Baca berita tanpa iklan. Gabung Kompas.com+

Mengikat Nusantara dari Laut dan Antariksa

Kompas.com - 11/12/2009, 21:48 WIB

KOMPAS.com - Tidak mudah menyatukan kawasan negara dengan ribuan pulau di Nusantara. Saat ini memang kabel serat optik yang diyakini efisien dan berkapasitas besar, tetapi teknologi ini tidak murah dan tidak semua pulau bisa disinggahi. Kombinasi antara serat optik dan satelit tampaknya memang tetap menjadi solusi bagi kawasan seperti Nusantara ini.

Rencana membangun jaringan Palapa Ring Timur sampai saat ini tidak kunjung terealisasi, apalagi menyusul gelombang krisis ekonomi global. Palapa Ring Timur pada intinya adalah jaringan serat optik bawah laut di kawasan timur, sebelah timur Pulau Jawa dan Sulawesi.

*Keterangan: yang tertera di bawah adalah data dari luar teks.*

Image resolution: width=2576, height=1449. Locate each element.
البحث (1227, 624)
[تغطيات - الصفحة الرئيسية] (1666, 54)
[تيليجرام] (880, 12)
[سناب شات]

Dengan kondisi ini, jaringan backbone di kawasan timur itu masih mengandalkan satelit sekalipun dengan bandwidth yang jauh lebih kecil dari serat optik (fiber optic/FO). Peluncuran satelit Palapa D milik Indosat yang sukses merupakan salah satu satelit yang sekarang menjadi jembatan timur dan barat Indonesia, di samping beberapa satelit, seperti milik Telkom dan satelit milik asing.

Selain menjadi backbone telekomunikasi timur-barat, satelit memiliki fungsi yang tidak tergantikan. Boleh dibilang dengan Palapa D yang lebih bertenaga dibandingkan dengan Palapa C2 yang digantikan masih sangat bermanfaat bagi para broadcaster, selain merupakan upaya membuat tidak lagi ada blank spot di Tanah Air.

"Palapa D sekarang sudah beroperasi menggantikan C2 dan semua pengguna di C2 sudah dipindahkan ke Palapa D. Satelit C2 sebenarnya masih bisa berfungsi sampai tahun depan. Namun, secara bertahap kami geser ke posisi lain sebelum nanti akhirnya roket pendorong terakhir melepaskan ke posisi yang jauh," kata Prastowo M Wibowo, Group Head Satellite and Submarine Cable Indosat, dalam pertemuan dengan Kompas.

Palapa D saat ini sudah digunakan 10 dari 12 broadcaster Indonesia, termasuk beberapa broadcaster asing. Dikatakan sangat bertenaga karena sekarang dengan daya 70 watt sudah bisa uplink ke satelit, padahal dengan C2 seperti stasiun RCTI dibutuhkan setidaknya 180 watt.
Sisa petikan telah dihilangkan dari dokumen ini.